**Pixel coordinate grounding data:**
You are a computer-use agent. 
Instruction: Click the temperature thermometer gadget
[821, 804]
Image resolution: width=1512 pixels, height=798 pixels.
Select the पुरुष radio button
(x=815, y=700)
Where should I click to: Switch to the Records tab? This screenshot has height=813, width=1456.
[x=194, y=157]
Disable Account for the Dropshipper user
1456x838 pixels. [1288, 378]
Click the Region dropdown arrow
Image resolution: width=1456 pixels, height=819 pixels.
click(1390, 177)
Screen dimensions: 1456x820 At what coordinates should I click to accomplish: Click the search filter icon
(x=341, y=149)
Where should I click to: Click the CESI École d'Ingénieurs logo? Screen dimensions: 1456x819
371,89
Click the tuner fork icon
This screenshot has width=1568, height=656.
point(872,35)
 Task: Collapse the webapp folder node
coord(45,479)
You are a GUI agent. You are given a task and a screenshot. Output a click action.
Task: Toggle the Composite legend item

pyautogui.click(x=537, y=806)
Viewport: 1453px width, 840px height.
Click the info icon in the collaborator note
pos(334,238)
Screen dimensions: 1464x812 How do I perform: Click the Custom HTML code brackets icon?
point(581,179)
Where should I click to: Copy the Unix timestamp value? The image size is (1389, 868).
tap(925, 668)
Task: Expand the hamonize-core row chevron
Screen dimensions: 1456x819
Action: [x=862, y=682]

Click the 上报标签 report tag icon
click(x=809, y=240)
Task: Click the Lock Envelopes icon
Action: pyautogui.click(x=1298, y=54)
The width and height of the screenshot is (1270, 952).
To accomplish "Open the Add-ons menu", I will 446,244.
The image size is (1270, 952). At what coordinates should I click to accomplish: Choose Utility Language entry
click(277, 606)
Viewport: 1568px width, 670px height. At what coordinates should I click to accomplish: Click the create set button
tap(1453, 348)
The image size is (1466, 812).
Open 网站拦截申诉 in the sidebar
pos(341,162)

**Work order:**
Restate all of the entries exactly, please.

**Expected output:**
You are a computer-use agent. 
Instruction: Click the temperature thermometer gadget
[821, 804]
Image resolution: width=1512 pixels, height=798 pixels.
Select the पुरुष radio button
(x=815, y=700)
Where should I click to: Switch to the Records tab? This screenshot has height=813, width=1456.
[x=194, y=157]
Disable Account for the Dropshipper user
1456x838 pixels. [1288, 378]
Click the Region dropdown arrow
Image resolution: width=1456 pixels, height=819 pixels.
click(1390, 177)
Screen dimensions: 1456x820 At what coordinates should I click to accomplish: Click the search filter icon
(x=341, y=149)
Where should I click to: Click the CESI École d'Ingénieurs logo? Screen dimensions: 1456x819
371,89
Click the tuner fork icon
This screenshot has width=1568, height=656.
point(872,35)
 Task: Collapse the webapp folder node
coord(45,479)
You are a GUI agent. You are given a task and a screenshot. Output a click action.
Task: Toggle the Composite legend item

pyautogui.click(x=537, y=806)
Viewport: 1453px width, 840px height.
Click the info icon in the collaborator note
pos(334,238)
Screen dimensions: 1464x812 How do I perform: Click the Custom HTML code brackets icon?
point(581,179)
Where should I click to: Copy the Unix timestamp value? The image size is (1389, 868).
tap(925, 668)
Task: Expand the hamonize-core row chevron
Screen dimensions: 1456x819
Action: [x=862, y=682]

Click the 上报标签 report tag icon
click(x=809, y=240)
Task: Click the Lock Envelopes icon
Action: pyautogui.click(x=1298, y=54)
The width and height of the screenshot is (1270, 952).
To accomplish "Open the Add-ons menu", I will 446,244.
The image size is (1270, 952). At what coordinates should I click to accomplish: Choose Utility Language entry
click(277, 606)
Viewport: 1568px width, 670px height. At what coordinates should I click to accomplish: Click the create set button
tap(1453, 348)
The image size is (1466, 812).
Open 网站拦截申诉 in the sidebar
pos(341,162)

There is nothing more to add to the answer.